Everywhere you go, it’s there. “Win a free iPad!” over and over in your e-mail inbox. They’re screaming the same thing from the television. Then there’s the 13-year-old girl who walked into you on the sidewalk this morning with her mind absorbed in her smartphone. While driving you get jarred out of your stupor because the billboard changes right in front of your eyes. Everything is covered in black-and-white TV-static QR codes. You’re learning how to fix your dishwasher from a how-to YouTube video, and you can’t stop the tidal wave of tech to even just drink a cup of coffee because that’s the perfect five minutes to check Facebook. It’s true, not everyone lives that way. But the tech frenzy is certainly no fad.
All the more reason it’s important for door dealers to stay on top of things. With how quickly the world is changing, it can sometimes feel like trying to stand on a bed of marbles. Much of our basic human interaction has moved online, as have our planning, shopping, and leisure activities.
In a recent “Professional Door Dealer” poll, about one-third of respondents said they most wanted mobile tablets for staff at their dealership. A quarter desired new software.
These dealers are on top of the game in one area—physical technology. Mobile tablets are especially helpful for door dealers because they can be taken to clients’ houses to show them what a new garage door will look like on their home, and even show them all the options from windows to colors. Something so small can speed up the process so much, which is why investing in technology like this will always be a benefit.
While door dealers are staying on top of the curve with physical technology, another PDD poll shows different sentiments about less tangible tech, such as social media websites like Facebook, Twitter, Pinterest, and LinkedIn. While a plurality of dealers uses their own website to market their dealership, according to the poll, only 10 percent are actively engaged in social media.

* [COLLECTED DATA]

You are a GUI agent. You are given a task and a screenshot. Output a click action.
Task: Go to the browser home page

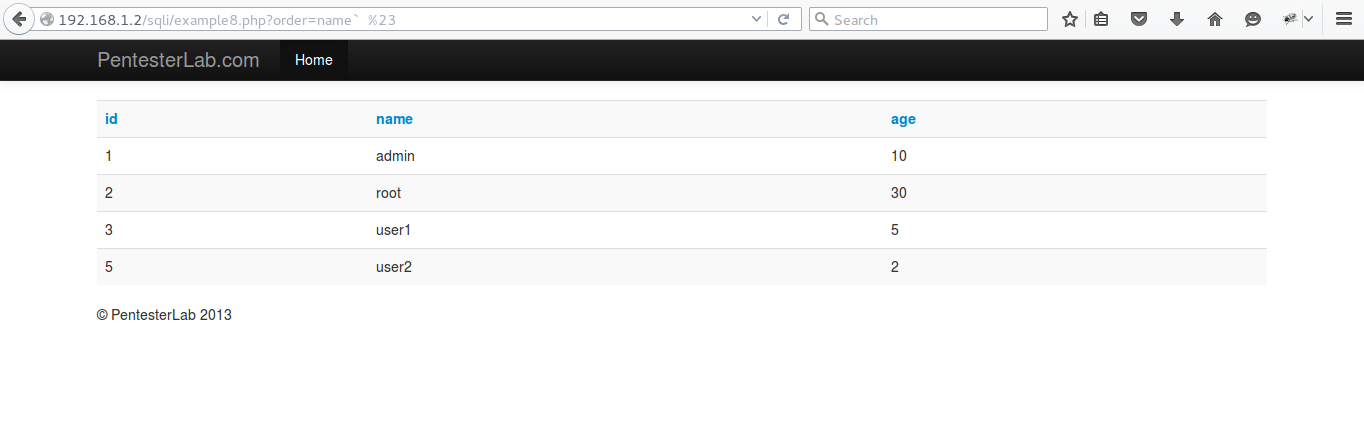pyautogui.click(x=1215, y=19)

* [WORK REQUIRED] Extend the piece about door dealers keeping up with technology, starting right after its final sentence.

* [EXERCISE RESPONSE]
Think back to that 13-year-old girl on the sidewalk completely engrossed in Twitter. One day she’ll be a 28-year-old homeowner looking to replace her garage door or a 33-year-old business owner who needs a commercial door. The generation that first grew up with computers, smartphones, and the Internet is becoming the next generation of adult consumers who will need your help.
Still almost one-fifth of door dealers polled by PDD primarily market through Yellow Pages or another directory. However, the market is moving away from search directories. With all the great benefits it can bring a company, physical technology means nothing if the marketing isn’t done right. PDD even has a list of handy tech tools in which door dealers should invest.
The bottom line is, that you need to embrace social media. It’s where a lot of people are spending the most time that you can quickly access, so don’t pass up the chance. If your company doesn’t have a Facebook page, start one. Get on Twitter or LinkedIn. Maybe even start a blog so you can update customers and potential clients about garage door safety or maintenance, and tell them about your new products. However you do it, get on the websites people are using. One example is when the access-control company LiftMaster launched a Facebook contest. Not only did the contests snag the company a lot of “likes,” they also put their brand front and center in the online sphere.
Make sure your social media activity is consistent, too. There’s something a bit disheartening about checking a company’s Twitter feed to find they have a total of four tweets from a two-month range in 2012.
Marketing doesn’t work if the money’s going to something people don’t see. Market smart. Explore the PDD technology topics page to keep up to date on door dealer technology. Find out about new products and what vendors are doing. By using social media sites and new technology such as mobile tablets and smartphones, you’ll be in strong shape for the day that 13-year-old becomes an adult—and your next customer.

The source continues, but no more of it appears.